Having realized a life-long vision – a central park for Dallas- Thomas is eager to focus on the next chapter of her life by completing and publishing her fifth book and spending long weekends at her East Texas home with her large family.
“When a park is finally realized within the Trinity River basin, it will be due in large measure because of the persistence and careful nurturing by Gail Thomas of a dream held by so many people for decades,” said Deedie Rose, Chair of The Trinity Trust Board of Directors. “Gail believes absolutely in the idea that people from all parts of the city can be connected through nature, through a park, with a river running through it.”
Garrett Boone, Vice Chair of The Trinity Trust Board of Directors, said, “Gail has been providing head, heart and soul leadership and inspiration for over 30 years to recognize and honor the beauty and potential of the Trinity River corridor. In doing so, she has inspired us all to continue making that vision a reality.”
After the October announcement of Annette Simmons’ generous gift to name the future Harold Simmons Park in the Trinity River corridor, it is an excellent time for The Trinity Trust to move into its next stage, to be guided by a new director and to be renamed the Trinity Park Conservancy. The upcoming years will consist of working together with the City of Dallas and the City Council, engaging the community and moving forward with fundraising, design and construction of the park.

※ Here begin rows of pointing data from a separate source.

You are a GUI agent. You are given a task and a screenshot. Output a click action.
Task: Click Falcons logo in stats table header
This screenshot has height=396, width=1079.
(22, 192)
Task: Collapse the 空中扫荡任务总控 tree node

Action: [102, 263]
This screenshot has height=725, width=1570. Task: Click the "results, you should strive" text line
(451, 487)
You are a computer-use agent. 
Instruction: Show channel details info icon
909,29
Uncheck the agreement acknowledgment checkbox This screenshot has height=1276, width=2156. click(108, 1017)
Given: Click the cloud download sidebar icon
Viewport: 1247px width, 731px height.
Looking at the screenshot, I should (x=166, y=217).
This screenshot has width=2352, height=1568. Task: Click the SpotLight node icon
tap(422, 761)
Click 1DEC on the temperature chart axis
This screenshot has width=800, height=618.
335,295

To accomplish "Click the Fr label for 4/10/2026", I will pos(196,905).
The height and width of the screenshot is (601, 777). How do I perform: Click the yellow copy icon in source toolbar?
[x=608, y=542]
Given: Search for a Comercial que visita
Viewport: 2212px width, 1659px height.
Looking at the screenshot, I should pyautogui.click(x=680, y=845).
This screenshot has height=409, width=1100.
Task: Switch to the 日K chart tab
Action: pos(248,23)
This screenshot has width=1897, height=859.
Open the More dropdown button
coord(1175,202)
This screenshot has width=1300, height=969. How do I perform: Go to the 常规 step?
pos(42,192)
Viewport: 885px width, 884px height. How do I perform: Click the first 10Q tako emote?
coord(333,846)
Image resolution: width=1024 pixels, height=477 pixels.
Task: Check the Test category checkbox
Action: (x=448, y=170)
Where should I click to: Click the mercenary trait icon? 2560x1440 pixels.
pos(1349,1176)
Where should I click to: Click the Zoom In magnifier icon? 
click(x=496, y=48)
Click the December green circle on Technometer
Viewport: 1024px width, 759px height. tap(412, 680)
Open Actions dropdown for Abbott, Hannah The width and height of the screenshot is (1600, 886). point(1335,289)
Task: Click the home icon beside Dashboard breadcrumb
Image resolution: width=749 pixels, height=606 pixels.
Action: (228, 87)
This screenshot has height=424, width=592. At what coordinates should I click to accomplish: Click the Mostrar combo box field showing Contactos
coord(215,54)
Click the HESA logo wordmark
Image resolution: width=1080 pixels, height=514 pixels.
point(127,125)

Thomas’ passion for city building was always in her soul. With the late Dr. Louise Cowan, she originated and directed the Center for Civic Leadership at the University of Dallas. In 1980, she co-founded the Dallas Institute of Humanities and Culture and served as its director for 18 years. She will continue to serve as director of its Center for the City, where she teaches and conducts seminars and conferences. With her work on the creation of Pegasus Plaza, the restoration of the original flying Pegasus in Downtown Dallas, and the purchase and restoration of the Belo Mansion for the Dallas Bar Foundation, Thomas has received numerous awards including the Kessler Award, the award for excellence in Community Service by the Dallas Historical Society, as well as numerous awards given by Dallas AIA, Texas Society of Architects and the American Institute of Architects. She is a distinguished alumna from both Southern Methodist University and the University of Dallas and is a recipient of SMU’s J. Erik Jonsson Ethics Award.